> [TASK MATERIAL]
|---|

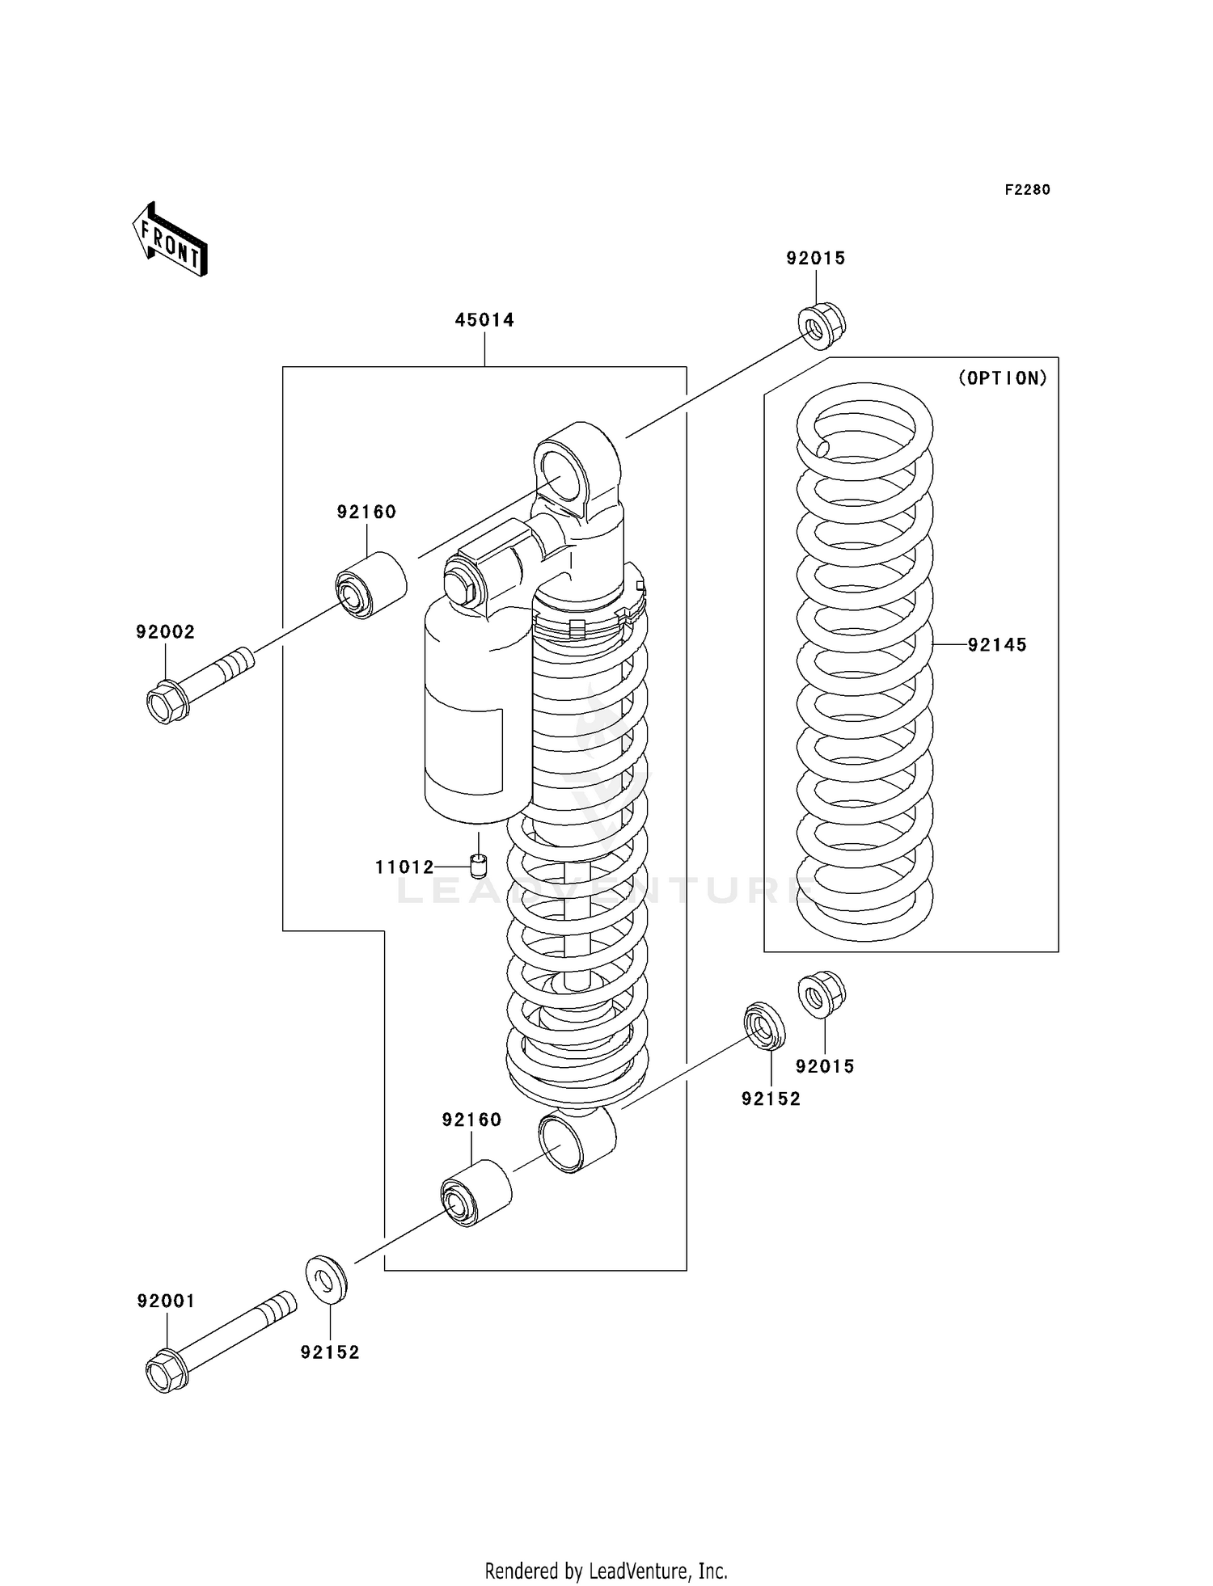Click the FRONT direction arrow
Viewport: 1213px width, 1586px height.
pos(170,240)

|---|

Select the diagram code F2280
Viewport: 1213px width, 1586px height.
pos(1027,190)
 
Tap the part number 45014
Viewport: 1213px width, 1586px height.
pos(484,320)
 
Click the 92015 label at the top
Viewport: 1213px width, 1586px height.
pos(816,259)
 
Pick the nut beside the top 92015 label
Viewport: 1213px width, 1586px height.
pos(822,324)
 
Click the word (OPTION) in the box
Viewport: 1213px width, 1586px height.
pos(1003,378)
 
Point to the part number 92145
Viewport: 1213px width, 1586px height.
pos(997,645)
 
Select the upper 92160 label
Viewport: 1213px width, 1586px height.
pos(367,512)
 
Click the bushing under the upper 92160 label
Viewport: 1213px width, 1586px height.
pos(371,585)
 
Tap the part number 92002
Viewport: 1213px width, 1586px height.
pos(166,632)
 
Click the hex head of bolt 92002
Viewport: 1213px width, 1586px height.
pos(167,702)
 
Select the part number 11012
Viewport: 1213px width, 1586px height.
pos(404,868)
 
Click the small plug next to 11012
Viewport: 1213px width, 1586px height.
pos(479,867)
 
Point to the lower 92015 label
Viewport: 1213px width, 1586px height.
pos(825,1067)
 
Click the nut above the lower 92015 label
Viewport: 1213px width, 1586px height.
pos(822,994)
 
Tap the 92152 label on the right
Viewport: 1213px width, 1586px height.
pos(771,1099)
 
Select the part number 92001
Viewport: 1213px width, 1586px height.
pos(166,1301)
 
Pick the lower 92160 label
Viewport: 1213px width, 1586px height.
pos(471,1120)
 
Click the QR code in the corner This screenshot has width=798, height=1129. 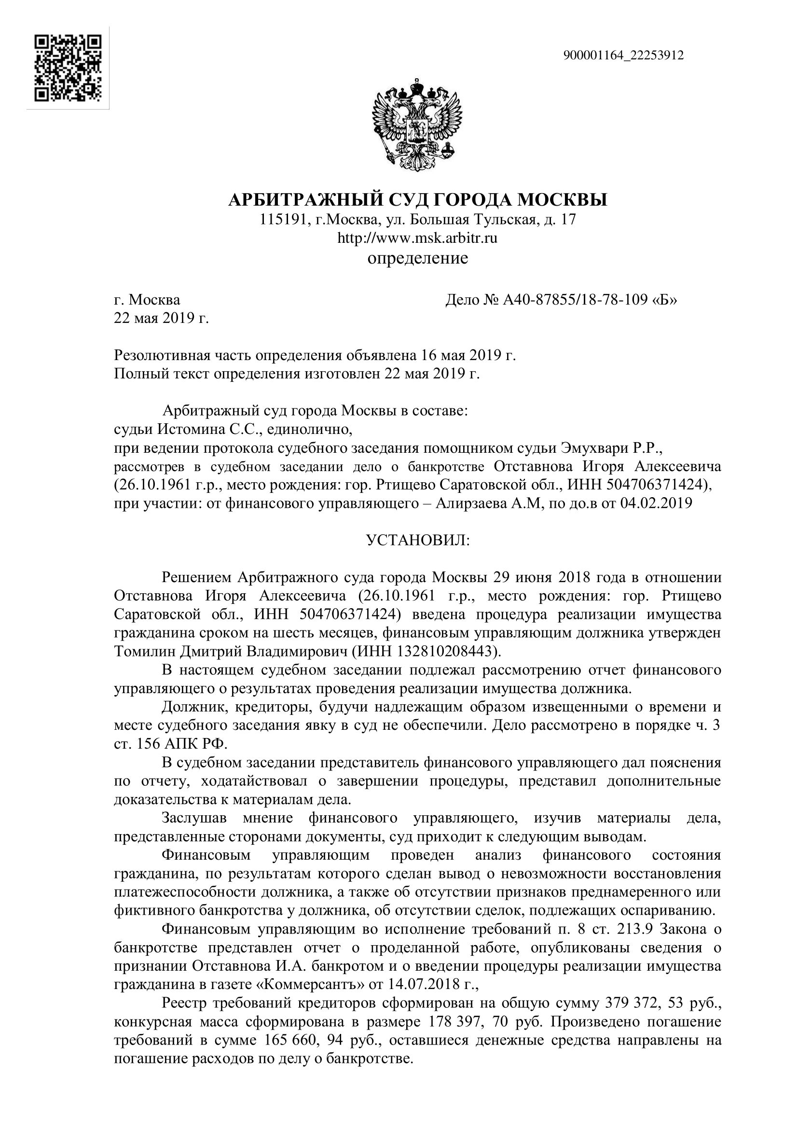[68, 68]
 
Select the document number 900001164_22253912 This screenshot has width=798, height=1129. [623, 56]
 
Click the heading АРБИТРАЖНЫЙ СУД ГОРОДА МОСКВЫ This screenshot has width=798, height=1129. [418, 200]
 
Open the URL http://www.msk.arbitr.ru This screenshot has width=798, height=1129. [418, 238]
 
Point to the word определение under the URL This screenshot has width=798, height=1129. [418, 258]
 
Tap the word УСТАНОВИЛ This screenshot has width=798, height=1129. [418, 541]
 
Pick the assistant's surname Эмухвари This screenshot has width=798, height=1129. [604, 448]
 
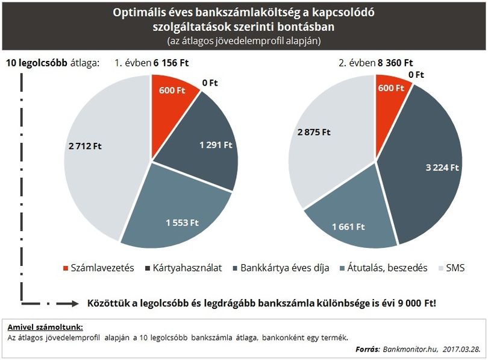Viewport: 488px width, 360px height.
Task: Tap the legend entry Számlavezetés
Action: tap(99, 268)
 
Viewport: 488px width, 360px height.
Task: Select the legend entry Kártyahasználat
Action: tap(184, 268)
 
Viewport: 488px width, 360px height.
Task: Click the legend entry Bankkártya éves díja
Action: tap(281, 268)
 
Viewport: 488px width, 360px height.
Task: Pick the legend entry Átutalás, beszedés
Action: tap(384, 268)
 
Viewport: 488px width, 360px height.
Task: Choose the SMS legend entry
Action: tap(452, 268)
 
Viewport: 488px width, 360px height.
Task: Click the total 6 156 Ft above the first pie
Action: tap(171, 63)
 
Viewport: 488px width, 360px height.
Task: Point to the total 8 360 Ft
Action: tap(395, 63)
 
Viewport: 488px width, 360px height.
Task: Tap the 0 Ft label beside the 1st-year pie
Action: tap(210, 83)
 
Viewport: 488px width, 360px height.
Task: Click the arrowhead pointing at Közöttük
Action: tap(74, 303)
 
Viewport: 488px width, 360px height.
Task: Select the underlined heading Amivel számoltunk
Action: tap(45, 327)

|---|

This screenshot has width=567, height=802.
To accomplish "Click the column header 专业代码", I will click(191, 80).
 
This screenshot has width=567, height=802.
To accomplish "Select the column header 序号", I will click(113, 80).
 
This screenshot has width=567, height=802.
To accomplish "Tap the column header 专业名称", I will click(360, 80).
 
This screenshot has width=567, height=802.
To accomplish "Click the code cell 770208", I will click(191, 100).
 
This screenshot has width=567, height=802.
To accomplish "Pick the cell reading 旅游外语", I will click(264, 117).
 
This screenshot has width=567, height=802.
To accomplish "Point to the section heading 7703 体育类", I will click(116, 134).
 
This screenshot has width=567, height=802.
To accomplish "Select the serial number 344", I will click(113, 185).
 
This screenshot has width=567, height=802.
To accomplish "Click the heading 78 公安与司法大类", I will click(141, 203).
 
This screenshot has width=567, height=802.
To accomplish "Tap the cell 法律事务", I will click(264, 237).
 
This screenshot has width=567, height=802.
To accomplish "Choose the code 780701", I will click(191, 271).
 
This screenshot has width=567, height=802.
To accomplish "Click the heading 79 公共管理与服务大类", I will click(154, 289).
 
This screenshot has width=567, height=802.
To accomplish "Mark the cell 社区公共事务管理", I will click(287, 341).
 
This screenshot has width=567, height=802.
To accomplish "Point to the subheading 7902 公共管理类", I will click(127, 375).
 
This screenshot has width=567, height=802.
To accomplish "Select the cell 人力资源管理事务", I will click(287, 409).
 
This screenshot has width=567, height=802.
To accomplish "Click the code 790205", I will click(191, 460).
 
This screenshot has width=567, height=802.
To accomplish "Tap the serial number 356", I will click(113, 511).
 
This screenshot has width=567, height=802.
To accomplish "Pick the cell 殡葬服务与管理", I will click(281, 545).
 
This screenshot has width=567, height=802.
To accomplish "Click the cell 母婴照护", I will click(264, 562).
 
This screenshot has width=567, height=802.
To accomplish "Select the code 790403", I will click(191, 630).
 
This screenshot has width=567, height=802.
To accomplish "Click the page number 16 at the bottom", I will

|---|

> [PROBLEM DETAILS] Please repeat the part of the data above that opens with the line containing "Click the FRONT direction arrow" and closes with the line containing "pos(170,240)", both lines included, word for word. Leave the pictures out of your answer.

> [PROBLEM SOLUTION]
Click the FRONT direction arrow
Viewport: 1213px width, 1586px height.
pos(170,240)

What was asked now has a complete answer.